**What you are asked to do:** Print exactly what appears from the line containing "[UNITE FITNESS RETREAT] (130, 671)" through the final line of the data below, pictures excluded.

**Provided data:**

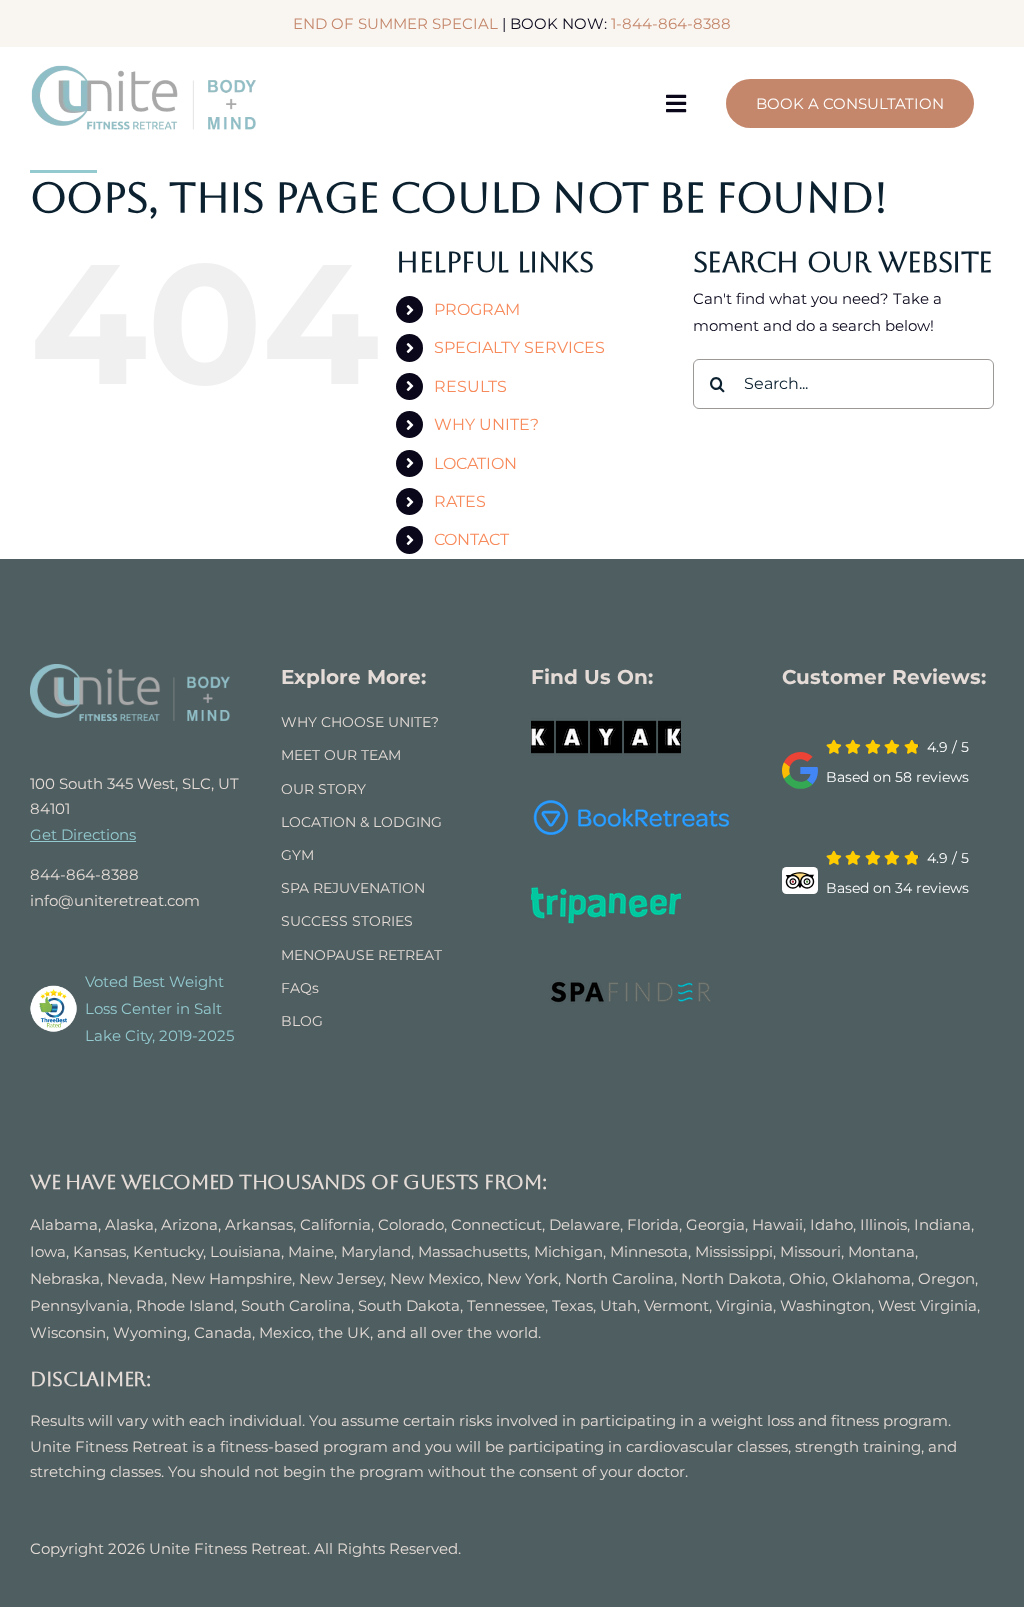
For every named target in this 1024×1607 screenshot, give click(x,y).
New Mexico (435, 1278)
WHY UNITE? (486, 424)
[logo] (145, 71)
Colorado (411, 1224)
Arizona (189, 1224)
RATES (460, 501)
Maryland (376, 1251)
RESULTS (470, 386)
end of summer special (395, 23)
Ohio (807, 1278)
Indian (938, 1224)
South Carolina (296, 1305)
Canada (223, 1332)
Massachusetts (472, 1251)
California (335, 1224)
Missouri (810, 1251)
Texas (572, 1305)
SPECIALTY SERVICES (519, 347)
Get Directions (83, 834)
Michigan (568, 1251)
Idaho (831, 1224)
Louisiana (245, 1251)
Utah (618, 1305)
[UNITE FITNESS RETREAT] (130, 671)
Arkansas (259, 1224)
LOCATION (475, 463)
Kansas (99, 1251)
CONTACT (471, 539)
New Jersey (341, 1278)
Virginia (744, 1305)
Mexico (285, 1332)
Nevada (135, 1278)
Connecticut (496, 1224)
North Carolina (619, 1278)
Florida (653, 1224)
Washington (825, 1305)
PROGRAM (477, 309)
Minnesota (649, 1251)
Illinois (883, 1224)
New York (522, 1278)
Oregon (946, 1278)
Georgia (715, 1224)
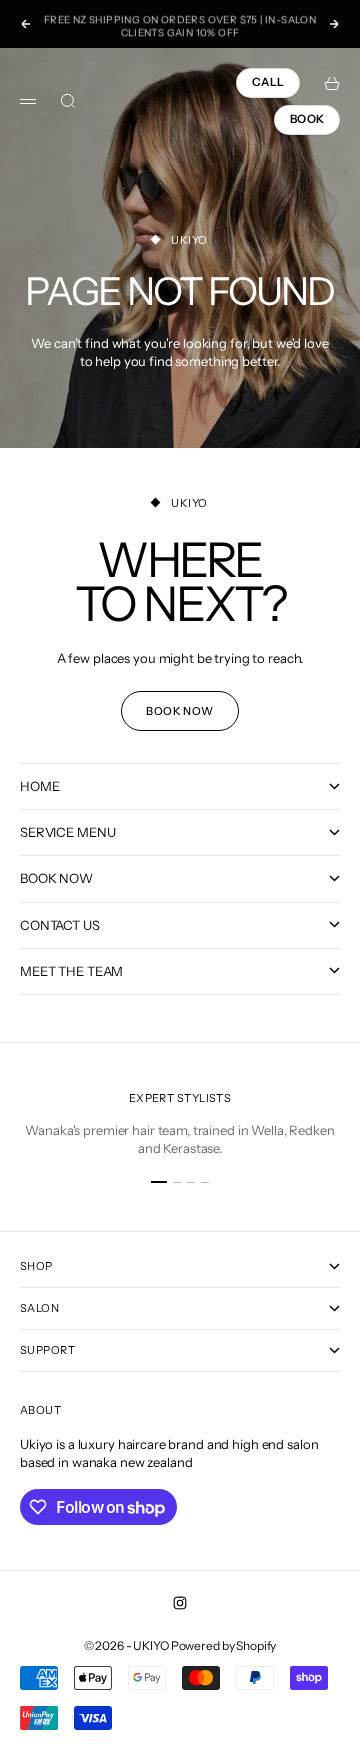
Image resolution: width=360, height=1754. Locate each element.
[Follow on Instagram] (180, 1603)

**Response for this exercise:**
[UNITE FITNESS RETREAT] (130, 671)
Arkansas (259, 1224)
LOCATION (475, 463)
Kansas (99, 1251)
CONTACT (471, 539)
New Jersey (341, 1278)
Virginia (744, 1305)
Mexico (285, 1332)
Nevada (135, 1278)
Connecticut (496, 1224)
North Carolina (619, 1278)
Florida (653, 1224)
Washington (825, 1305)
PROGRAM (477, 309)
Minnesota (649, 1251)
Illinois (883, 1224)
New York (522, 1278)
Oregon (946, 1278)
Georgia (715, 1224)
Image resolution: width=360, height=1754. Locate each element.
[Follow on Instagram] (180, 1603)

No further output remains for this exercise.